An identical copy of all the records is what the answer must contain.
=-=-=-=-=
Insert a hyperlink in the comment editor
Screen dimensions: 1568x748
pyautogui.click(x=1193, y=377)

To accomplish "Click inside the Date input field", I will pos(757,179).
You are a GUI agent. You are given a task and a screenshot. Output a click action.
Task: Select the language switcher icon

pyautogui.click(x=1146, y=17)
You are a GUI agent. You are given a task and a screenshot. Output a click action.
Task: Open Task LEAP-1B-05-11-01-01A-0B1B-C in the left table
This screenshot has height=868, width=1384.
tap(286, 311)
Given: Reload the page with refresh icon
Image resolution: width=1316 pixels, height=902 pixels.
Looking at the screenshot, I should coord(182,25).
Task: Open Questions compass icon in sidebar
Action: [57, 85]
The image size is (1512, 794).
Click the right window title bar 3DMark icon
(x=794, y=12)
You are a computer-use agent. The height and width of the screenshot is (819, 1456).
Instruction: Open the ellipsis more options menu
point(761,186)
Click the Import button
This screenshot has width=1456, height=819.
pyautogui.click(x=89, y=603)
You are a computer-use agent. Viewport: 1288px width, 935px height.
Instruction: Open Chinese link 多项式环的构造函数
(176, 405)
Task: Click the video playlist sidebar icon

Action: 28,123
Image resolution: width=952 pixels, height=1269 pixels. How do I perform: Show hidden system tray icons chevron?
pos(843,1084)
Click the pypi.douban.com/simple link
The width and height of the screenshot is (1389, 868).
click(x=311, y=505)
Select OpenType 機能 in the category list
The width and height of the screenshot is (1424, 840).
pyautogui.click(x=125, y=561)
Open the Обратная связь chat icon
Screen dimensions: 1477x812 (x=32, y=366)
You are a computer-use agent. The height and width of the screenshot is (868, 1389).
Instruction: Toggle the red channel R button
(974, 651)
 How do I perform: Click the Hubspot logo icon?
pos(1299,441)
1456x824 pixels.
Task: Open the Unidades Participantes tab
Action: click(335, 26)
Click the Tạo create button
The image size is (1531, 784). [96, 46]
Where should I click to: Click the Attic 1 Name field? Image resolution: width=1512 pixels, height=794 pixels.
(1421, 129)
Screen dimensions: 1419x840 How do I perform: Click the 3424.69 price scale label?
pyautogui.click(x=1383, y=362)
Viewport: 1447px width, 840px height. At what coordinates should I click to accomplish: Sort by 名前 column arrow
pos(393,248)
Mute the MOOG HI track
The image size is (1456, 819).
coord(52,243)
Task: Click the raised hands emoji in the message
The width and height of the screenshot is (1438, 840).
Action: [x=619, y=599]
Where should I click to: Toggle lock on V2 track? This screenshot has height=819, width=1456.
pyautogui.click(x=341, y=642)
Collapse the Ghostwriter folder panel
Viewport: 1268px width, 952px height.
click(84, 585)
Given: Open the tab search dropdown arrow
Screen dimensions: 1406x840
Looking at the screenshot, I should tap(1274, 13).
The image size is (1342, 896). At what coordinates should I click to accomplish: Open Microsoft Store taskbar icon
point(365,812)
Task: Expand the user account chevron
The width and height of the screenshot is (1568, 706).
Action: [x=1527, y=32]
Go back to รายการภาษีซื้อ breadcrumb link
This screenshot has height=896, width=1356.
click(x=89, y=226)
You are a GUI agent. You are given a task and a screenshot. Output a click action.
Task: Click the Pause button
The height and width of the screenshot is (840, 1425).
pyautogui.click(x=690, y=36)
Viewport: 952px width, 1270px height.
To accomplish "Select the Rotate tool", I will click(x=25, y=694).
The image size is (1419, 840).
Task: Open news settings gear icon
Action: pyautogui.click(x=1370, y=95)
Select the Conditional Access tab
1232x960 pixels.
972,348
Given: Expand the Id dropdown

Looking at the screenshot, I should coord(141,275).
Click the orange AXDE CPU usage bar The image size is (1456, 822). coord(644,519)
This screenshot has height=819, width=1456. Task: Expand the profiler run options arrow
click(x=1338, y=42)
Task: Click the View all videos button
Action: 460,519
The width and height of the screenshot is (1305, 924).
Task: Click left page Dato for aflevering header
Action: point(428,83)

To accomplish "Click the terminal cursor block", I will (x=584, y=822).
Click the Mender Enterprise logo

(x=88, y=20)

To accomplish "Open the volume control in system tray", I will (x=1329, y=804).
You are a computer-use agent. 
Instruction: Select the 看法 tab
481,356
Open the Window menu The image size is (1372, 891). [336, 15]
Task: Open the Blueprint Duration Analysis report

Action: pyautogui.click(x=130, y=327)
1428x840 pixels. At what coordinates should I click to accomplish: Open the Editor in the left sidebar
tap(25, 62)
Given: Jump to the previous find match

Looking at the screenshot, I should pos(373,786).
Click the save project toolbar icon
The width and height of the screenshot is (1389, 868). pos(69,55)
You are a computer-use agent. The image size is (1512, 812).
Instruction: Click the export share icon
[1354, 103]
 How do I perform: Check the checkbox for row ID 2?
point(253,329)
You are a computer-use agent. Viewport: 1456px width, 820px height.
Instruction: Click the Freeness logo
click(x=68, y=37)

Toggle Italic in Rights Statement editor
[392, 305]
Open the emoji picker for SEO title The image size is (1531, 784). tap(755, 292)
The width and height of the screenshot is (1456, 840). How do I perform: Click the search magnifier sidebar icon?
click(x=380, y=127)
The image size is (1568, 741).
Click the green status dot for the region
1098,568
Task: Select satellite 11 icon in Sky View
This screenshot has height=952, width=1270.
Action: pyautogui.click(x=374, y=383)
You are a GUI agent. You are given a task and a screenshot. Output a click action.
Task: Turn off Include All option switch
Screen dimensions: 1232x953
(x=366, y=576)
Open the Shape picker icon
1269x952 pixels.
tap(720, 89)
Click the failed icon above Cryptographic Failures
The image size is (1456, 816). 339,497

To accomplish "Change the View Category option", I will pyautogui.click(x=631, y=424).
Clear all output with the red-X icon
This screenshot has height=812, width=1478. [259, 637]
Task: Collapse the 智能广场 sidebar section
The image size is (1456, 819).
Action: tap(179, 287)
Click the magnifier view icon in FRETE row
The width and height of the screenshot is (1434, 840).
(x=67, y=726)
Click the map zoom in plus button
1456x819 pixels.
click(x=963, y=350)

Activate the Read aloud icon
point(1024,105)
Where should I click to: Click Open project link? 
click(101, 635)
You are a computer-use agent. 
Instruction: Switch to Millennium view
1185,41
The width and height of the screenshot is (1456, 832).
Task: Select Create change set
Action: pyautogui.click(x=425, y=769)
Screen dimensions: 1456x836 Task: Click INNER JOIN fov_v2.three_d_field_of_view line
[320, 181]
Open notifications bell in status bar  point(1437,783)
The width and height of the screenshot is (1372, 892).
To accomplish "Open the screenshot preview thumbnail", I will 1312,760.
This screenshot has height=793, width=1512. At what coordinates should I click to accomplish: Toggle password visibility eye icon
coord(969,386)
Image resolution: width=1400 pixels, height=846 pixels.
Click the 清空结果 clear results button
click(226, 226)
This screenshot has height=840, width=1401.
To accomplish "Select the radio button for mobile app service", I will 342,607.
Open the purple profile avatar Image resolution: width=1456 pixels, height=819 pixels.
=-=-=-=-=
> **COMPLETED TASK**
Insert a hyperlink in the comment editor
Screen dimensions: 1568x748
pyautogui.click(x=1193, y=377)

To accomplish "Click inside the Date input field", I will pos(757,179).
You are a GUI agent. You are given a task and a screenshot. Output a click action.
Task: Select the language switcher icon

pyautogui.click(x=1146, y=17)
You are a GUI agent. You are given a task and a screenshot. Output a click action.
Task: Open Task LEAP-1B-05-11-01-01A-0B1B-C in the left table
This screenshot has height=868, width=1384.
tap(286, 311)
Given: Reload the page with refresh icon
Image resolution: width=1316 pixels, height=902 pixels.
Looking at the screenshot, I should coord(182,25).
Task: Open Questions compass icon in sidebar
Action: [57, 85]
The image size is (1512, 794).
Click the right window title bar 3DMark icon
(x=794, y=12)
You are a computer-use agent. The height and width of the screenshot is (819, 1456).
Instruction: Open the ellipsis more options menu
point(761,186)
Click the Import button
This screenshot has width=1456, height=819.
pyautogui.click(x=89, y=603)
You are a computer-use agent. Viewport: 1288px width, 935px height.
Instruction: Open Chinese link 多项式环的构造函数
(176, 405)
Task: Click the video playlist sidebar icon

Action: 28,123
Image resolution: width=952 pixels, height=1269 pixels. How do I perform: Show hidden system tray icons chevron?
pos(843,1084)
Click the pypi.douban.com/simple link
The width and height of the screenshot is (1389, 868).
click(x=311, y=505)
Select OpenType 機能 in the category list
The width and height of the screenshot is (1424, 840).
pyautogui.click(x=125, y=561)
Open the Обратная связь chat icon
Screen dimensions: 1477x812 (x=32, y=366)
You are a computer-use agent. The height and width of the screenshot is (868, 1389).
Instruction: Toggle the red channel R button
(974, 651)
 How do I perform: Click the Hubspot logo icon?
pos(1299,441)
1456x824 pixels.
Task: Open the Unidades Participantes tab
Action: click(335, 26)
Click the Tạo create button
The image size is (1531, 784). [96, 46]
Where should I click to: Click the Attic 1 Name field? Image resolution: width=1512 pixels, height=794 pixels.
(1421, 129)
Screen dimensions: 1419x840 How do I perform: Click the 3424.69 price scale label?
pyautogui.click(x=1383, y=362)
Viewport: 1447px width, 840px height. At what coordinates should I click to accomplish: Sort by 名前 column arrow
pos(393,248)
Mute the MOOG HI track
The image size is (1456, 819).
coord(52,243)
Task: Click the raised hands emoji in the message
The width and height of the screenshot is (1438, 840).
Action: [x=619, y=599]
Where should I click to: Toggle lock on V2 track? This screenshot has height=819, width=1456.
pyautogui.click(x=341, y=642)
Collapse the Ghostwriter folder panel
Viewport: 1268px width, 952px height.
click(84, 585)
Given: Open the tab search dropdown arrow
Screen dimensions: 1406x840
Looking at the screenshot, I should tap(1274, 13).
The image size is (1342, 896). At what coordinates should I click to accomplish: Open Microsoft Store taskbar icon
point(365,812)
Task: Expand the user account chevron
The width and height of the screenshot is (1568, 706).
Action: [x=1527, y=32]
Go back to รายการภาษีซื้อ breadcrumb link
This screenshot has height=896, width=1356.
click(x=89, y=226)
You are a GUI agent. You are given a task and a screenshot. Output a click action.
Task: Click the Pause button
The height and width of the screenshot is (840, 1425).
pyautogui.click(x=690, y=36)
Viewport: 952px width, 1270px height.
To accomplish "Select the Rotate tool", I will click(x=25, y=694).
The image size is (1419, 840).
Task: Open news settings gear icon
Action: pyautogui.click(x=1370, y=95)
Select the Conditional Access tab
1232x960 pixels.
972,348
Given: Expand the Id dropdown

Looking at the screenshot, I should coord(141,275).
Click the orange AXDE CPU usage bar The image size is (1456, 822). coord(644,519)
This screenshot has height=819, width=1456. Task: Expand the profiler run options arrow
click(x=1338, y=42)
Task: Click the View all videos button
Action: 460,519
The width and height of the screenshot is (1305, 924).
Task: Click left page Dato for aflevering header
Action: point(428,83)

To accomplish "Click the terminal cursor block", I will (x=584, y=822).
Click the Mender Enterprise logo

(x=88, y=20)

To accomplish "Open the volume control in system tray", I will (x=1329, y=804).
You are a computer-use agent. 
Instruction: Select the 看法 tab
481,356
Open the Window menu The image size is (1372, 891). [336, 15]
Task: Open the Blueprint Duration Analysis report

Action: pyautogui.click(x=130, y=327)
1428x840 pixels. At what coordinates should I click to accomplish: Open the Editor in the left sidebar
tap(25, 62)
Given: Jump to the previous find match

Looking at the screenshot, I should pos(373,786).
Click the save project toolbar icon
The width and height of the screenshot is (1389, 868). pos(69,55)
You are a computer-use agent. The image size is (1512, 812).
Instruction: Click the export share icon
[1354, 103]
 How do I perform: Check the checkbox for row ID 2?
point(253,329)
You are a computer-use agent. Viewport: 1456px width, 820px height.
Instruction: Click the Freeness logo
click(x=68, y=37)

Toggle Italic in Rights Statement editor
[392, 305]
Open the emoji picker for SEO title The image size is (1531, 784). tap(755, 292)
The width and height of the screenshot is (1456, 840). How do I perform: Click the search magnifier sidebar icon?
click(x=380, y=127)
The image size is (1568, 741).
Click the green status dot for the region
1098,568
Task: Select satellite 11 icon in Sky View
This screenshot has height=952, width=1270.
Action: pyautogui.click(x=374, y=383)
You are a GUI agent. You are given a task and a screenshot. Output a click action.
Task: Turn off Include All option switch
Screen dimensions: 1232x953
(x=366, y=576)
Open the Shape picker icon
1269x952 pixels.
tap(720, 89)
Click the failed icon above Cryptographic Failures
The image size is (1456, 816). 339,497

To accomplish "Change the View Category option", I will pyautogui.click(x=631, y=424).
Clear all output with the red-X icon
This screenshot has height=812, width=1478. [259, 637]
Task: Collapse the 智能广场 sidebar section
The image size is (1456, 819).
Action: tap(179, 287)
Click the magnifier view icon in FRETE row
The width and height of the screenshot is (1434, 840).
(x=67, y=726)
Click the map zoom in plus button
1456x819 pixels.
click(x=963, y=350)

Activate the Read aloud icon
point(1024,105)
Where should I click to: Click Open project link? 
click(101, 635)
You are a computer-use agent. 
Instruction: Switch to Millennium view
1185,41
The width and height of the screenshot is (1456, 832).
Task: Select Create change set
Action: pyautogui.click(x=425, y=769)
Screen dimensions: 1456x836 Task: Click INNER JOIN fov_v2.three_d_field_of_view line
[320, 181]
Open notifications bell in status bar  point(1437,783)
The width and height of the screenshot is (1372, 892).
To accomplish "Open the screenshot preview thumbnail", I will 1312,760.
This screenshot has height=793, width=1512. At what coordinates should I click to accomplish: Toggle password visibility eye icon
coord(969,386)
Image resolution: width=1400 pixels, height=846 pixels.
Click the 清空结果 clear results button
click(226, 226)
This screenshot has height=840, width=1401.
To accomplish "Select the radio button for mobile app service", I will 342,607.
Open the purple profile avatar Image resolution: width=1456 pixels, height=819 pixels.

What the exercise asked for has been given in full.